[Saved data entries]
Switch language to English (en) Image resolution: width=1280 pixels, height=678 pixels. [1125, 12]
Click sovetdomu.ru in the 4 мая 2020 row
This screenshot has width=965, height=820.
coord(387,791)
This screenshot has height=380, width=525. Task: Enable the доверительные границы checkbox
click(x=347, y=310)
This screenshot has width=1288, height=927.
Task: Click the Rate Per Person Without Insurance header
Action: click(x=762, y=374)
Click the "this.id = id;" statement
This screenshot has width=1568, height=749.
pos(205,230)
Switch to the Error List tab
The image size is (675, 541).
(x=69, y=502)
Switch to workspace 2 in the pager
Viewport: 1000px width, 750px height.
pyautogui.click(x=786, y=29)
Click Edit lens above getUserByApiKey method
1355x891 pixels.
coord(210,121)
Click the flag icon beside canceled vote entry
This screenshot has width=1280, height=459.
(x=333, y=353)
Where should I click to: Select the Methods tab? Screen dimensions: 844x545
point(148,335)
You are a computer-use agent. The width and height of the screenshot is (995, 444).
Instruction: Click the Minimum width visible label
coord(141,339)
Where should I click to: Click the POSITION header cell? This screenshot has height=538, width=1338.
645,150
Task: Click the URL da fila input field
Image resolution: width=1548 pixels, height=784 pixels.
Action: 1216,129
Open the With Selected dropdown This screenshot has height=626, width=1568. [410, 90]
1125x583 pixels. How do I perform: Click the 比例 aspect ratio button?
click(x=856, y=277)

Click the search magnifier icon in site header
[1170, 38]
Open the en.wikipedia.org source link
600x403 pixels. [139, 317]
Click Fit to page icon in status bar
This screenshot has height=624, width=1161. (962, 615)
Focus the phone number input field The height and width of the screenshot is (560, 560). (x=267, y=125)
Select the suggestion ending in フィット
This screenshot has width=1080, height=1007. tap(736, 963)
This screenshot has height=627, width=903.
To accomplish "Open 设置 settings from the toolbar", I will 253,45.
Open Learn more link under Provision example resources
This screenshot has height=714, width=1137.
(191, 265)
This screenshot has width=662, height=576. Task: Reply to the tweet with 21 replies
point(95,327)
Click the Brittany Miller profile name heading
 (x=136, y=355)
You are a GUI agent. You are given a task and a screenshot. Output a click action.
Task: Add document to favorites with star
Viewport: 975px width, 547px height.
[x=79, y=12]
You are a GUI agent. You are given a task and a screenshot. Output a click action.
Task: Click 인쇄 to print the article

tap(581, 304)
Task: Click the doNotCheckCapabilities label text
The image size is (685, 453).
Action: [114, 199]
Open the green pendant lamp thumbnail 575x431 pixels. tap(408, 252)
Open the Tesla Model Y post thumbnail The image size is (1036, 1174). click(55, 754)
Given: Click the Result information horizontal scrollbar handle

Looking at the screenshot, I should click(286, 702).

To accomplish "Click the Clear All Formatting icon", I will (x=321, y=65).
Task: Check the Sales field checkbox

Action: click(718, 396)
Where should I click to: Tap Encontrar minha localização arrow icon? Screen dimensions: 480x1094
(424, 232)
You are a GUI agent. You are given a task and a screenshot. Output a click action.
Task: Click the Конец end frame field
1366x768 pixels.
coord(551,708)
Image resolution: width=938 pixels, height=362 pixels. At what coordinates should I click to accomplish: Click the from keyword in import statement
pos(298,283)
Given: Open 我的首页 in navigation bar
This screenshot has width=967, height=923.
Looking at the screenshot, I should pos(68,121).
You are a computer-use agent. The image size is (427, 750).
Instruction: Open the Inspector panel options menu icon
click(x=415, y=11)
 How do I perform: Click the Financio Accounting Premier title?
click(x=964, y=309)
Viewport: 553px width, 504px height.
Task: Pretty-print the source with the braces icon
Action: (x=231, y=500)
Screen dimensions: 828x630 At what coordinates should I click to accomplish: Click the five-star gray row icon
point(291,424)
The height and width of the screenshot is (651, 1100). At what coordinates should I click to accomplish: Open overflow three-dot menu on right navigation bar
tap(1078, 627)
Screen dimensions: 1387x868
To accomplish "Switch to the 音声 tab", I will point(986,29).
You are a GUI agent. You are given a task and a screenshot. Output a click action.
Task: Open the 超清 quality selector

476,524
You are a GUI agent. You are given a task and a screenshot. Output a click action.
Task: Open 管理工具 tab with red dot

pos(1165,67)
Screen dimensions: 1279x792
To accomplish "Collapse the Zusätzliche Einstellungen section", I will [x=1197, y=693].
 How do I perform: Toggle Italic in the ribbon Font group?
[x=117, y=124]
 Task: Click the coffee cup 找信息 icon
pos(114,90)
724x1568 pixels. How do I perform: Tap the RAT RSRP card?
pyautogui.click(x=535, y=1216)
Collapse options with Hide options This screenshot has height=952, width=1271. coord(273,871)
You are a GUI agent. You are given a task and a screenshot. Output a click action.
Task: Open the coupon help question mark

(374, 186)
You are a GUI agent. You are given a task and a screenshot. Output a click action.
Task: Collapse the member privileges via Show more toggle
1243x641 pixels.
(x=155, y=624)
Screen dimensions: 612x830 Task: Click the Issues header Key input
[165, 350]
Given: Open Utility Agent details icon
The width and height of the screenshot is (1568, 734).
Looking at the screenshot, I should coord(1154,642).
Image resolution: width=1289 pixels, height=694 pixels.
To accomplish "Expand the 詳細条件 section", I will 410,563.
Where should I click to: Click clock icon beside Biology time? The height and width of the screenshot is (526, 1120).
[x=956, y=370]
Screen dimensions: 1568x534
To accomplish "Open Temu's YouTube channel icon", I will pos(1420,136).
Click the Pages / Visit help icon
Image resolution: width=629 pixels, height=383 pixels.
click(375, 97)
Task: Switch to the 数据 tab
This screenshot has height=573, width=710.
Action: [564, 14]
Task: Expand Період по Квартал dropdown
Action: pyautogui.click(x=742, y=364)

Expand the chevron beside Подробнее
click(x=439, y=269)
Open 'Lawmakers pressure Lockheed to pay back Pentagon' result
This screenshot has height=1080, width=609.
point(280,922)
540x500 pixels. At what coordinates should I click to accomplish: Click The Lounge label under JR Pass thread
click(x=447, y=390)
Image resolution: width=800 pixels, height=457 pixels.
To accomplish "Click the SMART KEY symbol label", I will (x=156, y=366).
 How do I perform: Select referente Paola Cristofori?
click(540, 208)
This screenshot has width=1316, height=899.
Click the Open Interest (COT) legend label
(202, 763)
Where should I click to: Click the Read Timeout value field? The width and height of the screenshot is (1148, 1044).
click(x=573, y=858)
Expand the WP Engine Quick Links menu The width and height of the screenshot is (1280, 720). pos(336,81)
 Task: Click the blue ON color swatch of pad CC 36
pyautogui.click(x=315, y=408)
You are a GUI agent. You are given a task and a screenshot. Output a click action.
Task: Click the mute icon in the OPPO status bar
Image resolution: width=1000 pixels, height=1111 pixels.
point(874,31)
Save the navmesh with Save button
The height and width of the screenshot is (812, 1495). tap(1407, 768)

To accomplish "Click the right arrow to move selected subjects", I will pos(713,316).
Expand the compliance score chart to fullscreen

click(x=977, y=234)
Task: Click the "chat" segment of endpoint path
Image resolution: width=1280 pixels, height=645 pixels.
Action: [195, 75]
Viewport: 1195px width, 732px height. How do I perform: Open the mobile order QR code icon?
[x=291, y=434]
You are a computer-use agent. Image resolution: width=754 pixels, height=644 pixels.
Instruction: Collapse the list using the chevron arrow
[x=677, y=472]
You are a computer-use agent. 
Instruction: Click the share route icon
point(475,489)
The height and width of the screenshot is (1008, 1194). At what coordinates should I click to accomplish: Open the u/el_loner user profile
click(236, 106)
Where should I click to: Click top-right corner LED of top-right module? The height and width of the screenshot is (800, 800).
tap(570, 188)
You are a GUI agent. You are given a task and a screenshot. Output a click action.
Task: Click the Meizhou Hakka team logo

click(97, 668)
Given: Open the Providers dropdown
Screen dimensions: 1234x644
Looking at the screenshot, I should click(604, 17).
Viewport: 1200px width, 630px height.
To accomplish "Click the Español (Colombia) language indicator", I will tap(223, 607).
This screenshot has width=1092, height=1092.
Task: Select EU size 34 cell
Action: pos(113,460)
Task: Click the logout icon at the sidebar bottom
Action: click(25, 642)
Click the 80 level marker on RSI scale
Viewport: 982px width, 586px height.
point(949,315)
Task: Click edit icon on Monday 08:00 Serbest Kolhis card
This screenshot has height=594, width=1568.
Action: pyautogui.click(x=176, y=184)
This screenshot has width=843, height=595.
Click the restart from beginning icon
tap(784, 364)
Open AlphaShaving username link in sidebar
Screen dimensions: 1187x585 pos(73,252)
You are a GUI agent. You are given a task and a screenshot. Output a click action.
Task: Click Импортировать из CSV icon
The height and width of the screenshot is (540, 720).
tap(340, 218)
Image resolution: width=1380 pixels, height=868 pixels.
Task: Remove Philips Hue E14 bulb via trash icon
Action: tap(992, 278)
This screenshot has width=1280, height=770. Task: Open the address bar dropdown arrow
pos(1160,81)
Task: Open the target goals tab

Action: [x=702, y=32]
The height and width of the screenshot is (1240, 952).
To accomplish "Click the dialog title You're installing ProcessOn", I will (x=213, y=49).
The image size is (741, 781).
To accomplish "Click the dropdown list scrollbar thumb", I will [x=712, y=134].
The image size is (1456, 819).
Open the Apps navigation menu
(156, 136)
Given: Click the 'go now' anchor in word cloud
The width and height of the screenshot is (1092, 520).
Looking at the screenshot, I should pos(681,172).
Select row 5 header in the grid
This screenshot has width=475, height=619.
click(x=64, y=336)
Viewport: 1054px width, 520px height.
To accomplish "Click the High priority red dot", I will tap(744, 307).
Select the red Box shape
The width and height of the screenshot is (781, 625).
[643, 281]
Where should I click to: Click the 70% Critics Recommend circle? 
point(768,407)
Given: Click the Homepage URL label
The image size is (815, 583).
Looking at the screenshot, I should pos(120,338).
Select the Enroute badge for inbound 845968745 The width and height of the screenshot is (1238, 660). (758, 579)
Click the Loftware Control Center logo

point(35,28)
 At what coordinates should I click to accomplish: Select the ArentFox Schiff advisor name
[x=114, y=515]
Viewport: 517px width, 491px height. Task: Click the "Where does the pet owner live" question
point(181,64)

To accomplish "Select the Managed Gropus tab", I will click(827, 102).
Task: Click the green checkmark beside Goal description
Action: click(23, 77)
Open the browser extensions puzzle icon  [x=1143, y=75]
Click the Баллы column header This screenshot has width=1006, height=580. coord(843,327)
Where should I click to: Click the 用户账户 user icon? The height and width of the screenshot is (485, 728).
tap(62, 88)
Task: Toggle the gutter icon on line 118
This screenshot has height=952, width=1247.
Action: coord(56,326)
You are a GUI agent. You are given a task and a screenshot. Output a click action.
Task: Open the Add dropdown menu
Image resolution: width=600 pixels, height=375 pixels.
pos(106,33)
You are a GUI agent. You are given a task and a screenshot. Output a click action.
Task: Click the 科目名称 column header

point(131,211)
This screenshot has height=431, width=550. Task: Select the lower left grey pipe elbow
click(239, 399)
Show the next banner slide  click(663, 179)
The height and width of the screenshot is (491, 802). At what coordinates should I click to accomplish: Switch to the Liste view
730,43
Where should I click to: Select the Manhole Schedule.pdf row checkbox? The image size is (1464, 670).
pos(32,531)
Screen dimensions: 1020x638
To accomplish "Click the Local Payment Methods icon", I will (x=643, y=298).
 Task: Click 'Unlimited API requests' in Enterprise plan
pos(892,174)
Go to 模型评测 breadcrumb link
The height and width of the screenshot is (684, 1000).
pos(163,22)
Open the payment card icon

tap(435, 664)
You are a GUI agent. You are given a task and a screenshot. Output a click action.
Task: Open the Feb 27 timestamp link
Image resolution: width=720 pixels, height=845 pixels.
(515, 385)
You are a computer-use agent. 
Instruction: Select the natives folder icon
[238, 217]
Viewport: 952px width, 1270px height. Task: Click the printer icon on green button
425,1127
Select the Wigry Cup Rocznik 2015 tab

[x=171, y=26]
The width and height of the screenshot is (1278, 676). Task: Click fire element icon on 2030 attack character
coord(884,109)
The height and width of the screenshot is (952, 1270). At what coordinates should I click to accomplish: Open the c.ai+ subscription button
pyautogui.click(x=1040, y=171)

Exercise directions:
Scan the records above for the lines holding "Screen dimensions: 1568x534" and "Task: Switch to the 数据 tab". Transcribe those two and every line between them word for word, and no others.

Worked solution:
Screen dimensions: 1568x534
To accomplish "Open Temu's YouTube channel icon", I will pos(1420,136).
Click the Pages / Visit help icon
Image resolution: width=629 pixels, height=383 pixels.
click(375, 97)
Task: Switch to the 数据 tab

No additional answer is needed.